Fast maneuver recovery from aerial observation: trajectory clustering and outliers rejection

摘要

本文提出了一种基于数据驱动的轨迹聚类方法,用于从大量观测数据中推断出真实场景中可能存在的行为,以获取不同类型的轨迹。该方法考虑了汽车、行人和自行车等不同类型的弱势道路使用者(VRU),并能够在不使用地图信息的情况下,从原始数据中提取出定义明确的轨迹类别,同时将“异常”或不完整的轨迹与完整且具有代表性的轨迹区分开来。

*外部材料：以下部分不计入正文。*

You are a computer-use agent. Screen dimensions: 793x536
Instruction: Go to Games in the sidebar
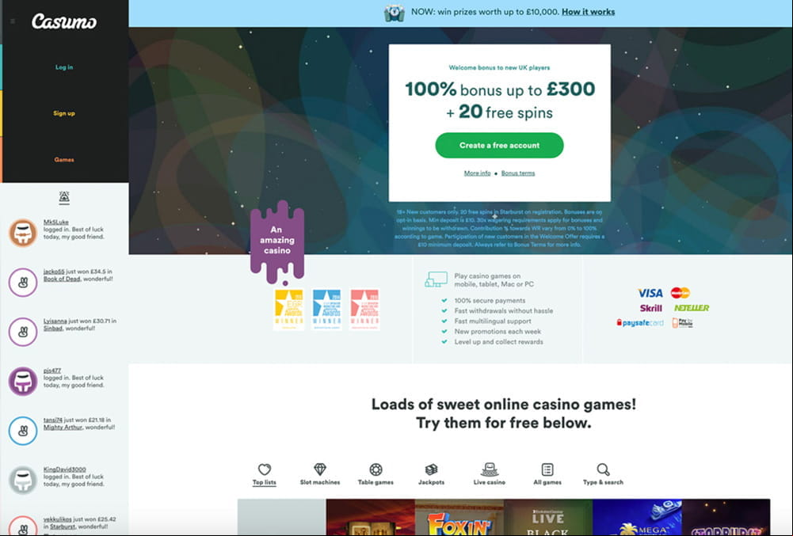point(64,160)
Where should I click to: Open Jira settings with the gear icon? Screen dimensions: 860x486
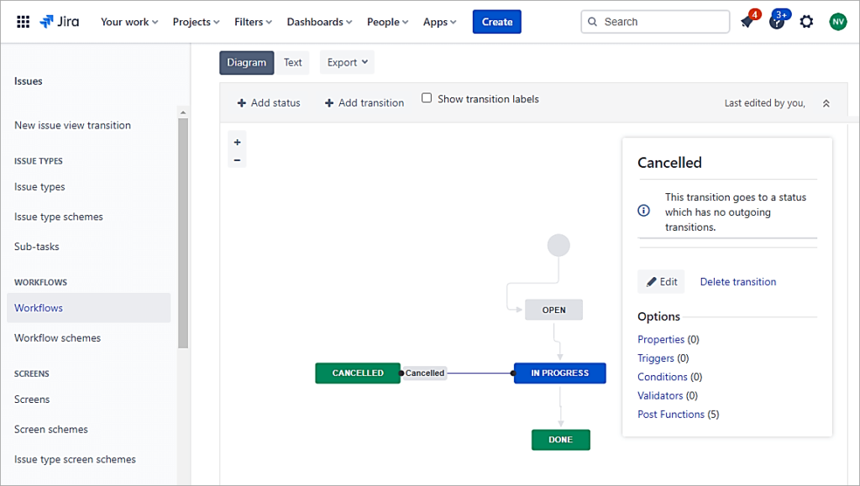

本文在三个不同的交叉口和一个环形交叉口环境中测试了所提出的方法,结果表明,所得到的轨迹簇可以用于预测或学习任务,或者在包含异常值时被丢弃。

原理

本文提出的轨迹聚类方法主要基于动态时间规整(DTW)距离度量和层次聚类、围绕中心点划分(k-medoids)以及不相似矩阵聚类等方法。DTW是一种用于比较不同长度时间序列的算法,通过最小化点之间的欧氏距离来计算最优的点索引序列对。层次聚类从每个样本作为一个聚类开始,逐步合并最相似的聚类,直到达到所需的聚类数量。k-medoids算法使用medoid元素作为聚类中心,适用于元素长度不同的情况。不相似矩阵聚类算法通过在每个行上应用k-means算法,寻找最小的聚类中心,然后移除已分配的元素,重复此过程直到达到所需的聚类数量。

流程

本文提出的聚类过程包括初始聚类和后处理步骤。初始聚类使用DTW距离度量进行,而后处理步骤则根据轨迹的起点和终点进行进一步的聚类,以纠正初始聚类中可能出现的错误。具体流程如算法1所示,首先对数据进行层次聚类,然后根据起点和终点进行分割和合并,最终得到最终的聚类结果。

应用

本文提出的轨迹聚类方法具有广泛的应用前景,可以用于自动驾驶车辆的模拟测试、交通流研究、驾驶员行为分析等多个领域。通过从真实数据中提取可靠和多样化的轨迹,该方法能够为混合模拟方法提供支持,从而提高自动驾驶系统的安全性和可靠性。